Remember during a Looney Tunes cartoon, when it was necessary to symbolize that either Bugs or Daffy were going bonkers, and a quick pan inside their brains revealed it? Dancing elephants in tutus would be juggling ice cream cones to the tune of “When the Saints Go Marching In” or an assembly line of rubber ducks with the heads of Charlie Chaplin would line up to William Tell a hunter dressed like Adolf Hitler.
It’s official – we’ve reached pinwheels in the eyes status. We as a people are not equipped to go full cave bear and hibernate the Spring away. And even if you are, the surrounding lot of chardonnay’d up moms, and barbecuing dad wearing a throwback “Humm Baby” Giants tee are not. What we need now is a lil’ chicken soup for our souls – even in the smallest of serving.
I spent late Saturday night at the 24 hour emergency vet in Tracy. It was around midnight my new Queensland Heeler pup Bluey started sneezing violently. The backyard has turned into a jungle of foxtails and thistle weeds. He pawed at his nose in a vain attempt to remedy the issue his owner had caused by being too lazy and tired to manicure his habitat. These were no standard sneezes but some real Jimmy Durante “Ha-cha-cha-ACHOO’s” happening. Blood and mucus expelled with each blast – so we loaded up the Jeep and headed out.
Deaf pup Banshee came along for moral support. Unable to hear the sound of the repetitive and violent sneezes from Bluey she stared at him curiously, as if he was headbanging to some internal hard rock song.
I hadn’t been into Manteca, much less Tracy, for nearly 3 weeks. Would the outside world still be the same? Had we degenerated into some unrecognizable Post-Pandemic wasteland? The panhandler outside the gas station let me know not much had changed. Who panhandles the Chevron off the highway near Mossdale bridge?! Head east my friend – there are fertile pockets on Airport Way.
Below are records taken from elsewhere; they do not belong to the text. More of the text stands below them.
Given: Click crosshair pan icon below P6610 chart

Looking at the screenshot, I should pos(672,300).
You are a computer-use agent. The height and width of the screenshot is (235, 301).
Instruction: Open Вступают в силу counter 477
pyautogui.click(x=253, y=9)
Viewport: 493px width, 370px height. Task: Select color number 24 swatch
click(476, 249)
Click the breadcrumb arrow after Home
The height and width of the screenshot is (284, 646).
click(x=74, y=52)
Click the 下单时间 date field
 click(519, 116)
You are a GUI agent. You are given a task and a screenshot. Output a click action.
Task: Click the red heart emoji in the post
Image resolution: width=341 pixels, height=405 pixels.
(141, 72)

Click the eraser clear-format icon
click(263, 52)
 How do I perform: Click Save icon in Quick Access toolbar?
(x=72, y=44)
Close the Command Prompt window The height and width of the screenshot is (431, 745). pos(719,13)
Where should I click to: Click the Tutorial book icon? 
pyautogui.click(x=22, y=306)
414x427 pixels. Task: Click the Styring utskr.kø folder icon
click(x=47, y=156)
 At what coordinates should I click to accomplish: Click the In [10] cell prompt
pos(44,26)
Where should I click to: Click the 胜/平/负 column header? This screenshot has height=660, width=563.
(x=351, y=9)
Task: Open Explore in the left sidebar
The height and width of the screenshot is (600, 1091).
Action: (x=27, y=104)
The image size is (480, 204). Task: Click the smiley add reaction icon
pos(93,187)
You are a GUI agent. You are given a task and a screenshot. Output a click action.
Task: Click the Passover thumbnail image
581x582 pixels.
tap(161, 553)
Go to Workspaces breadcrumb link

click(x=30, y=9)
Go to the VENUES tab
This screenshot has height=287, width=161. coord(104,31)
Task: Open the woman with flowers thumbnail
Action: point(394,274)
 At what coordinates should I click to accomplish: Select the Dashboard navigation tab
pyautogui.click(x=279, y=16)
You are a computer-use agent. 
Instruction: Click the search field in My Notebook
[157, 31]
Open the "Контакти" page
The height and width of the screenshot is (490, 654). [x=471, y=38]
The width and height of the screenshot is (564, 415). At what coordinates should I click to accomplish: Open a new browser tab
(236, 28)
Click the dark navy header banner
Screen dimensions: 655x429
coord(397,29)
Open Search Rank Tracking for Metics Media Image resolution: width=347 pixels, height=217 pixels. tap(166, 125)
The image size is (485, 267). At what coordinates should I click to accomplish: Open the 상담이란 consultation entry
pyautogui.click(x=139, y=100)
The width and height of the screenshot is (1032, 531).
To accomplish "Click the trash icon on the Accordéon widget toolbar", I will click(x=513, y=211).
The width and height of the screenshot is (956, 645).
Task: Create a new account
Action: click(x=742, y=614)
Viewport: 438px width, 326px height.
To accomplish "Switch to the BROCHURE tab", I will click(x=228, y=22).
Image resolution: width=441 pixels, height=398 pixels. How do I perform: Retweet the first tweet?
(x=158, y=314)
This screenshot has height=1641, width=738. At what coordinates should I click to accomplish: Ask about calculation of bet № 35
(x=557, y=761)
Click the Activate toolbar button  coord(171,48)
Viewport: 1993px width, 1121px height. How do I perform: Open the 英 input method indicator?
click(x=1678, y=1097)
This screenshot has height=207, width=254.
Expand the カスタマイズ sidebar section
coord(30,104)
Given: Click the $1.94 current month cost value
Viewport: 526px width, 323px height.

The 24-hour Vet, while open, was in lockdown — nobody allowed inside. This presented a huge problem. Bluey isn’t the footloose and fancy free kind of dog Banshee is. He has never attended a black tie dinner party at Dan Eavenson’s house or had mimosas with Jolene Peters after a morning yoga session at Studio Joy.
He in fact is a full on psycho. The intermittent whines in between each sneeze let me know he believes he thinks he is being driven to his death. He hates being in my Jeep. Whereas Banshee treats it like we are in a buddy cop movie, stationed on the passenger seat wanting her window cracked to be able to smell crime.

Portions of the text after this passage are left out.